Recast the lines below as a numbered list, skipping any blank lines and leaving the pictures out.
+---+
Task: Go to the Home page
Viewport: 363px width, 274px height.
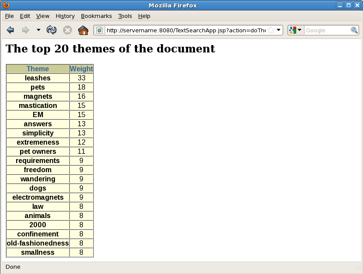Action: (x=83, y=30)
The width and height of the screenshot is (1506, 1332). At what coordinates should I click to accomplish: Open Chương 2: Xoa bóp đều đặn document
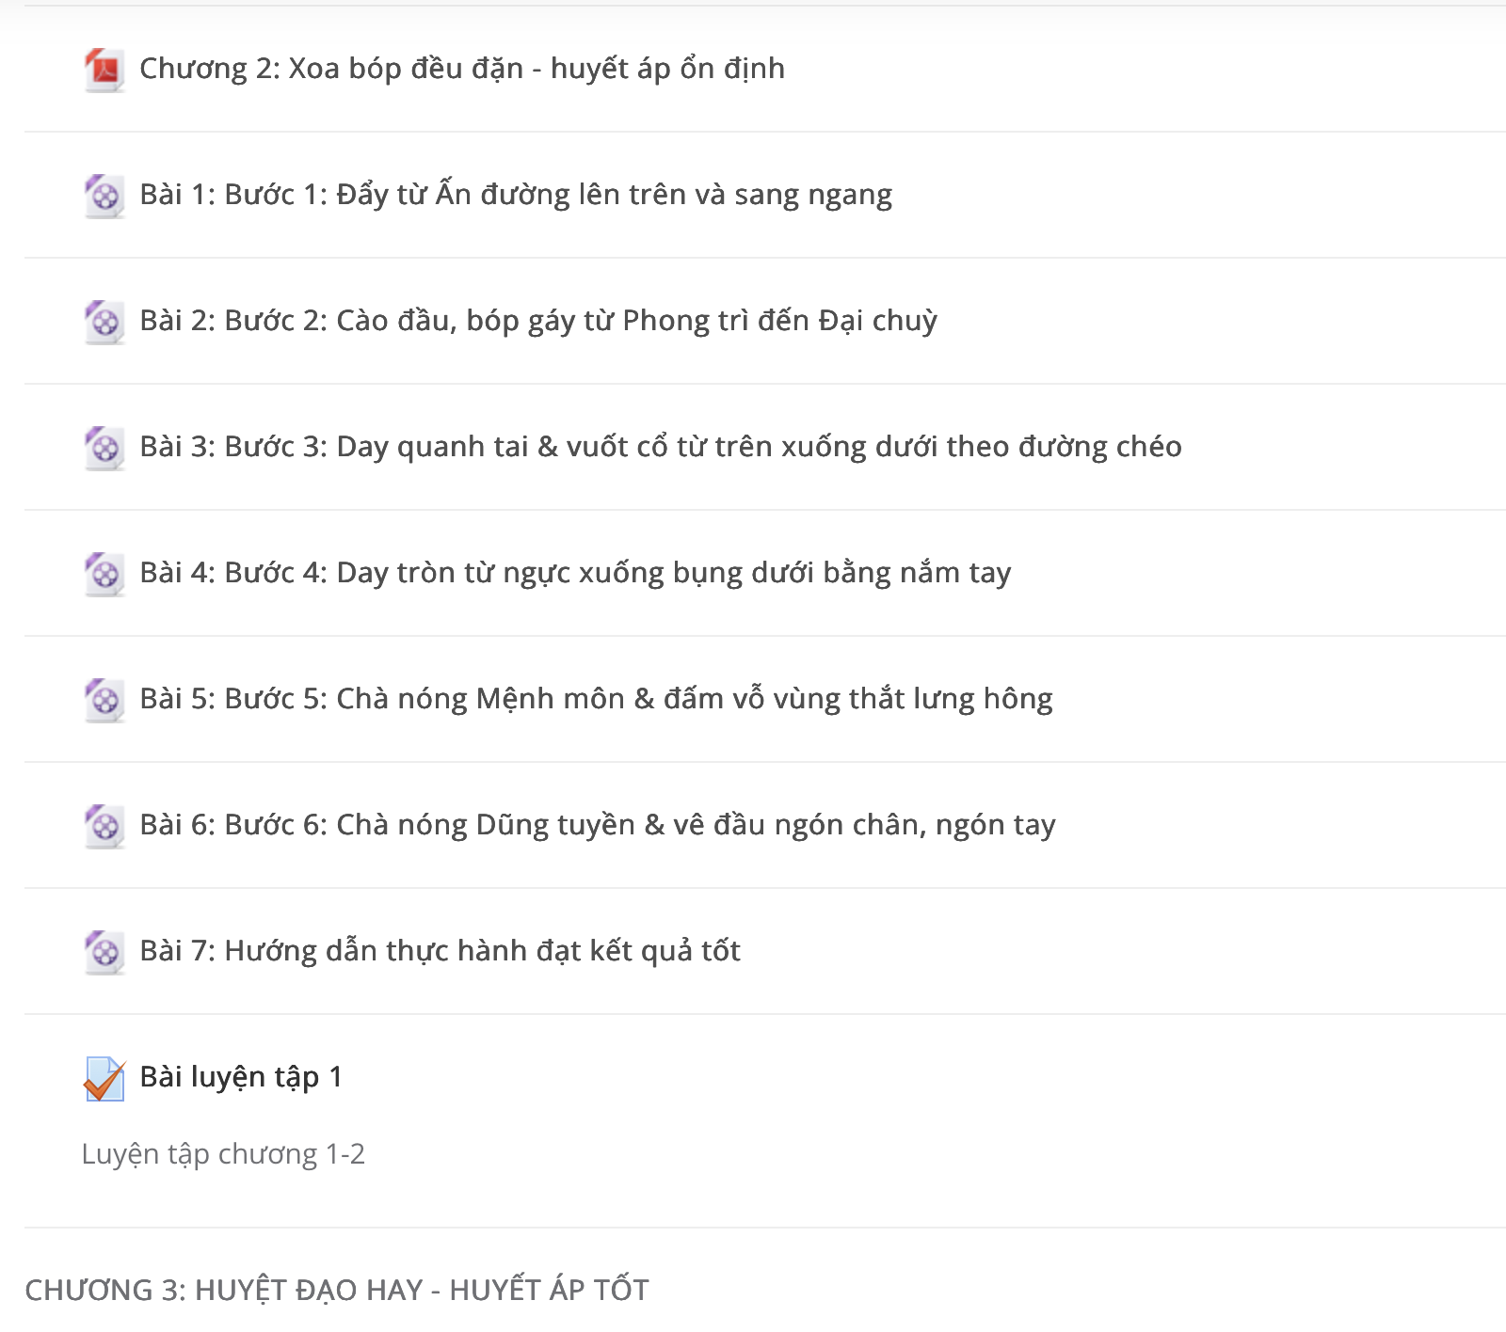click(x=462, y=69)
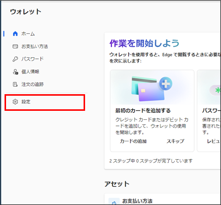Click the 最初のカードを追加する card title
This screenshot has height=205, width=221.
[143, 111]

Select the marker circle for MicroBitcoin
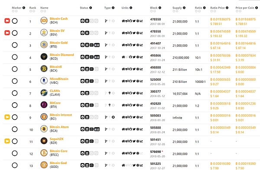15,81
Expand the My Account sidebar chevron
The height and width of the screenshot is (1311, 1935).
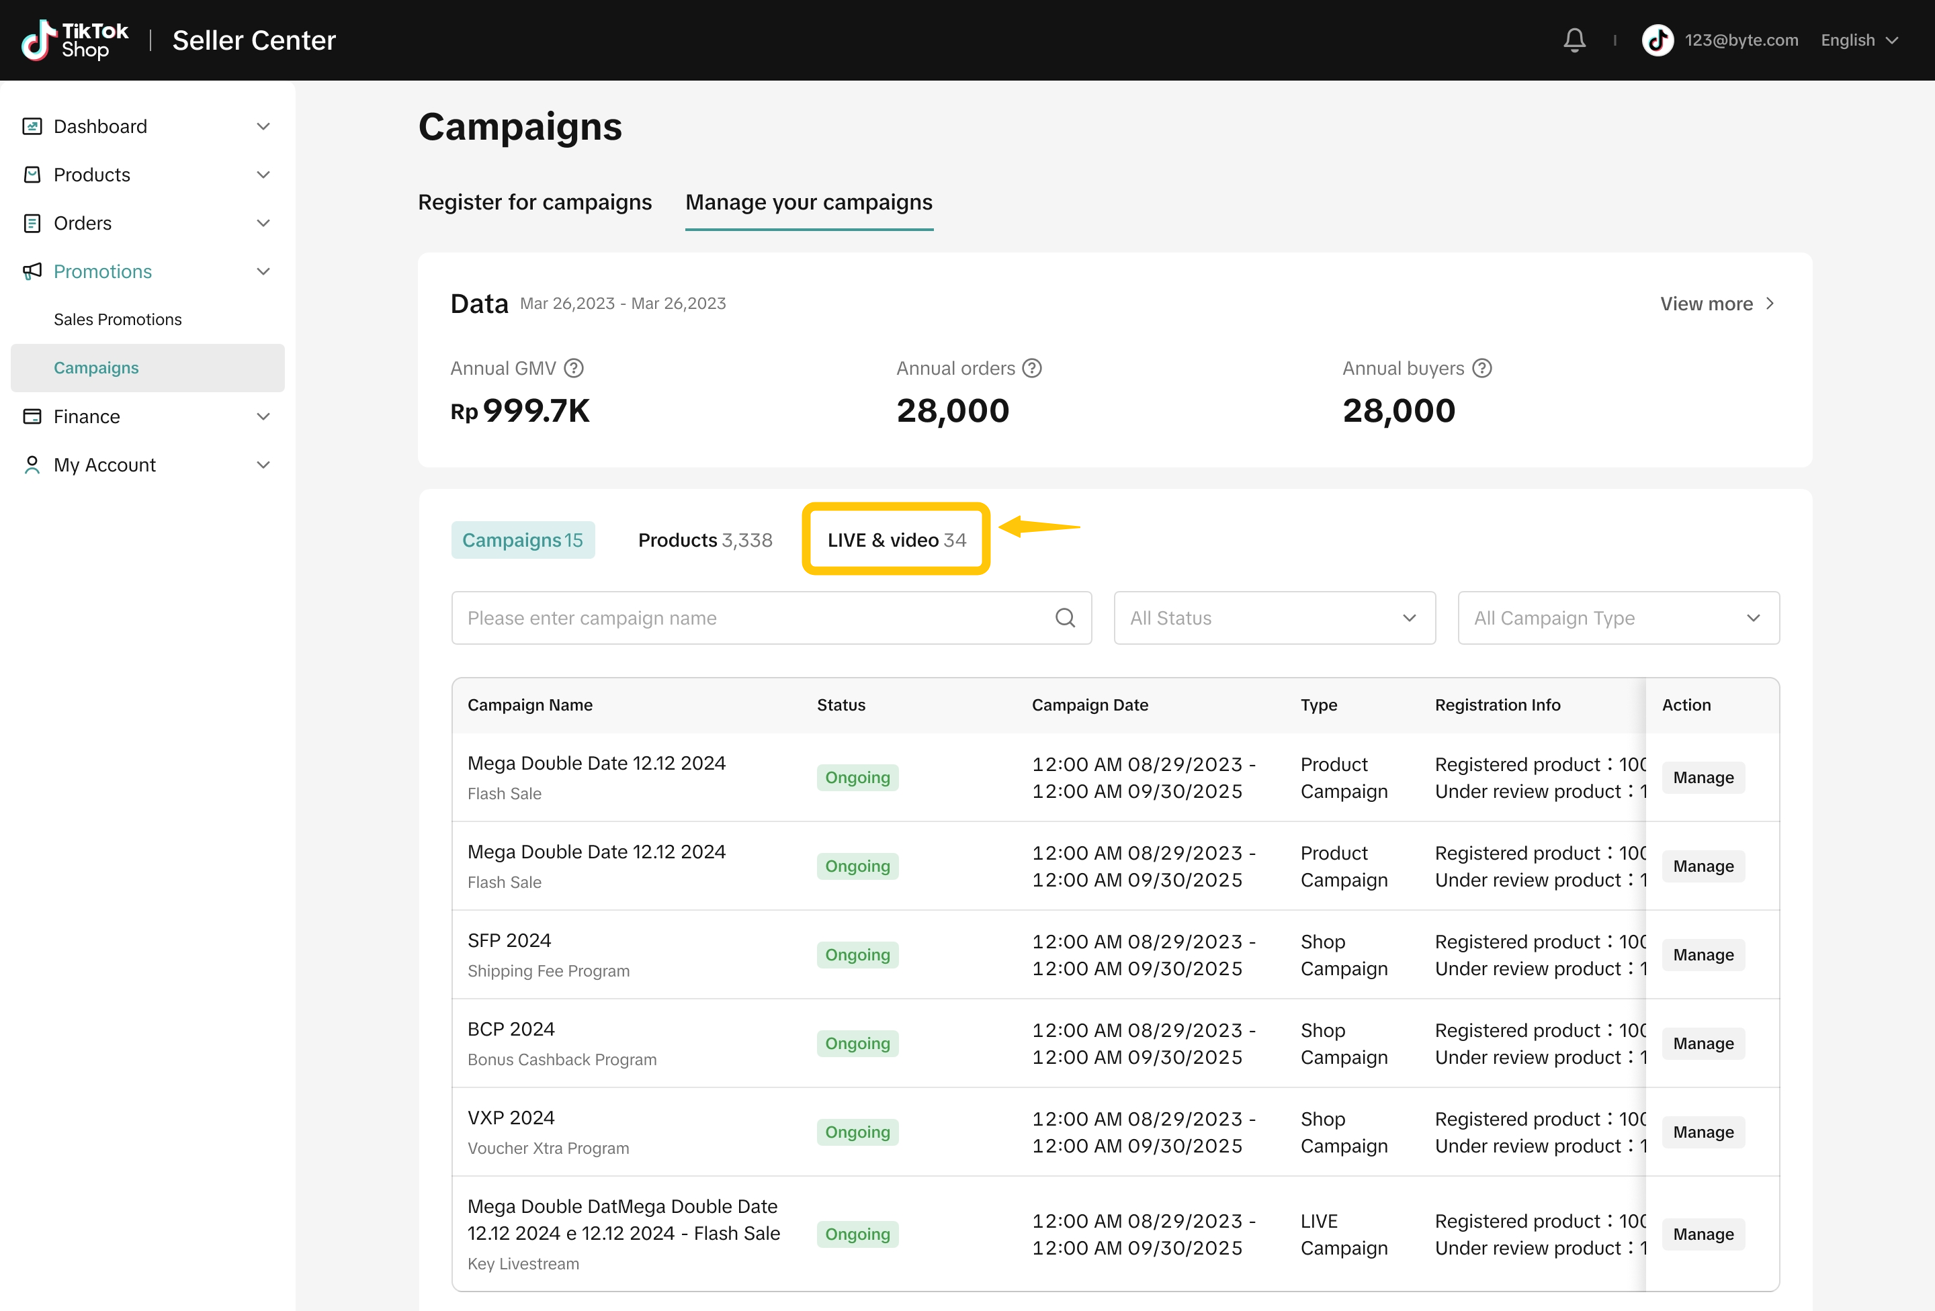click(x=263, y=464)
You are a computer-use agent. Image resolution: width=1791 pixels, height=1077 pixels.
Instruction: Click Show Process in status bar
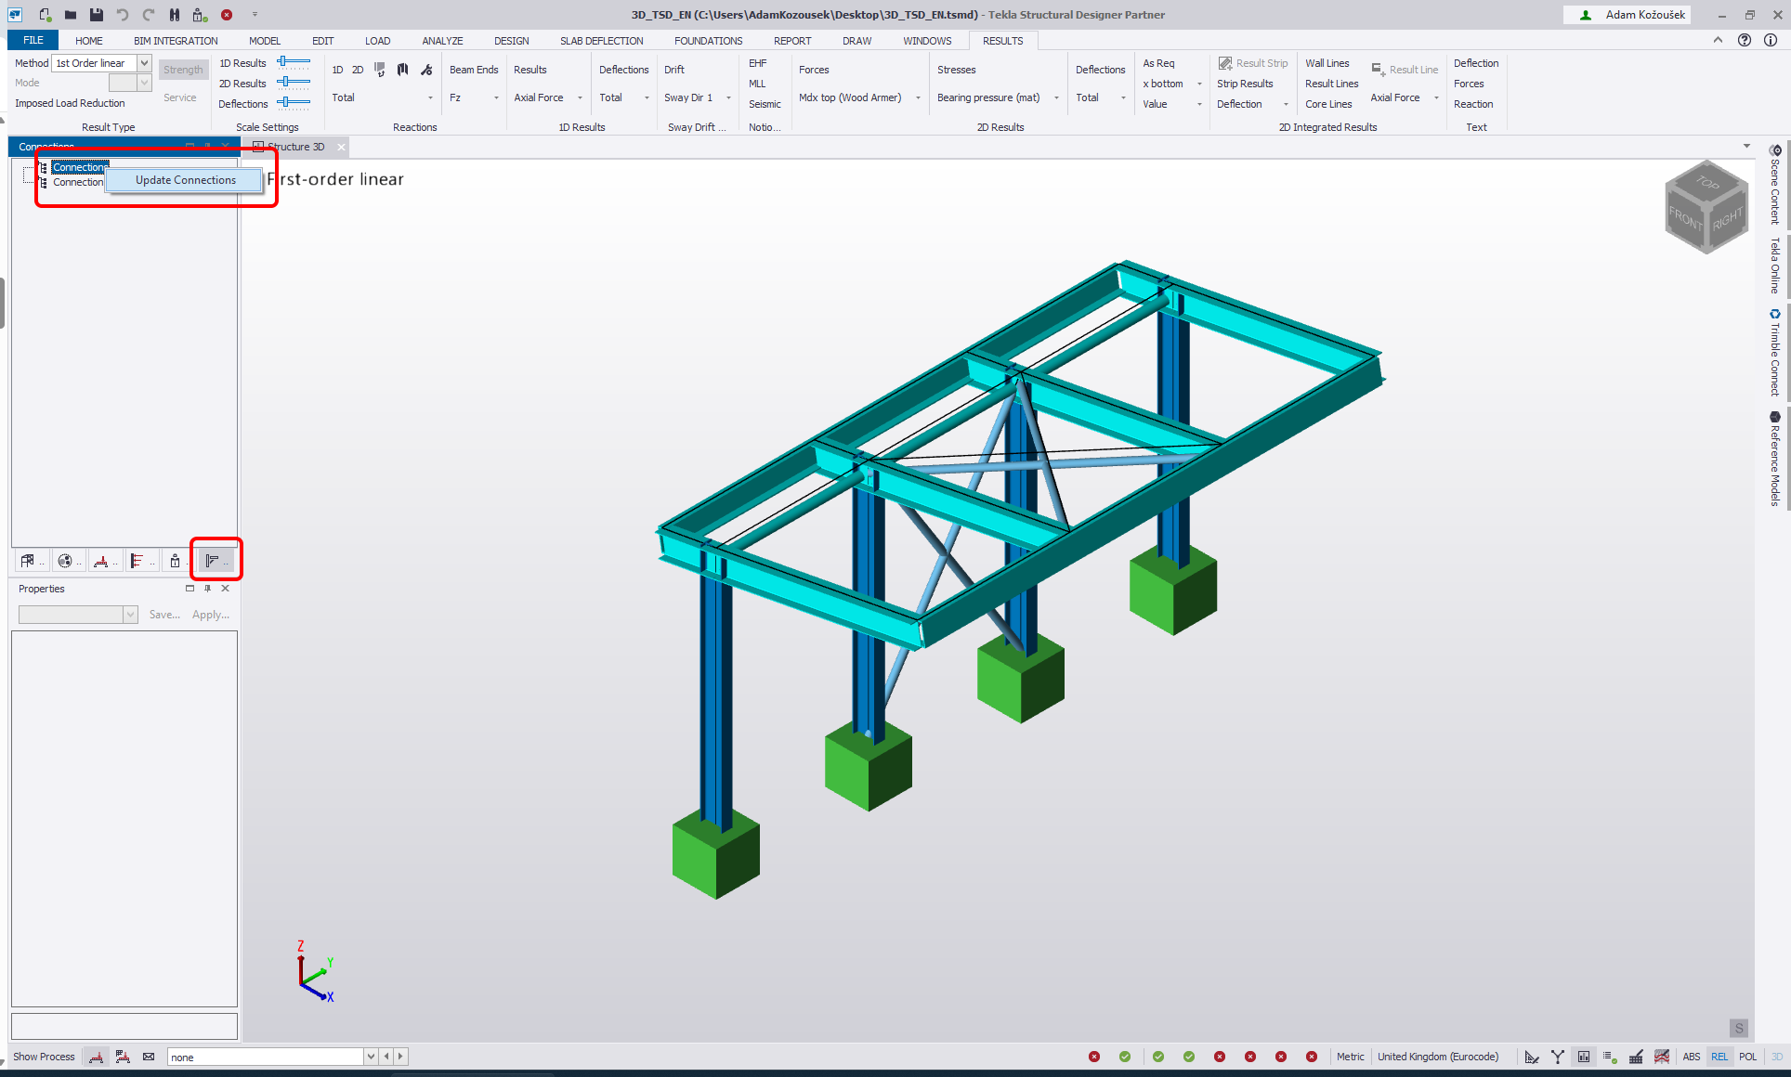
+---+
**FULL SOLUTION**
1. Task: Go to the Home page
2. Viewport: 363px width, 274px height.
3. Action: (x=83, y=30)
4. The width and height of the screenshot is (1506, 1332). At what coordinates should I click to accomplish: Open Chương 2: Xoa bóp đều đặn document
5. click(x=462, y=69)
6. Click the 最初のカードを追加する card title
7. This screenshot has height=205, width=221.
8. [143, 111]
9. Select the marker circle for MicroBitcoin
10. 15,81
11. Expand the My Account sidebar chevron
12. The height and width of the screenshot is (1311, 1935).
13. click(x=263, y=464)
14. You are a computer-use agent. Image resolution: width=1791 pixels, height=1077 pixels.
15. Instruction: Click Show Process in status bar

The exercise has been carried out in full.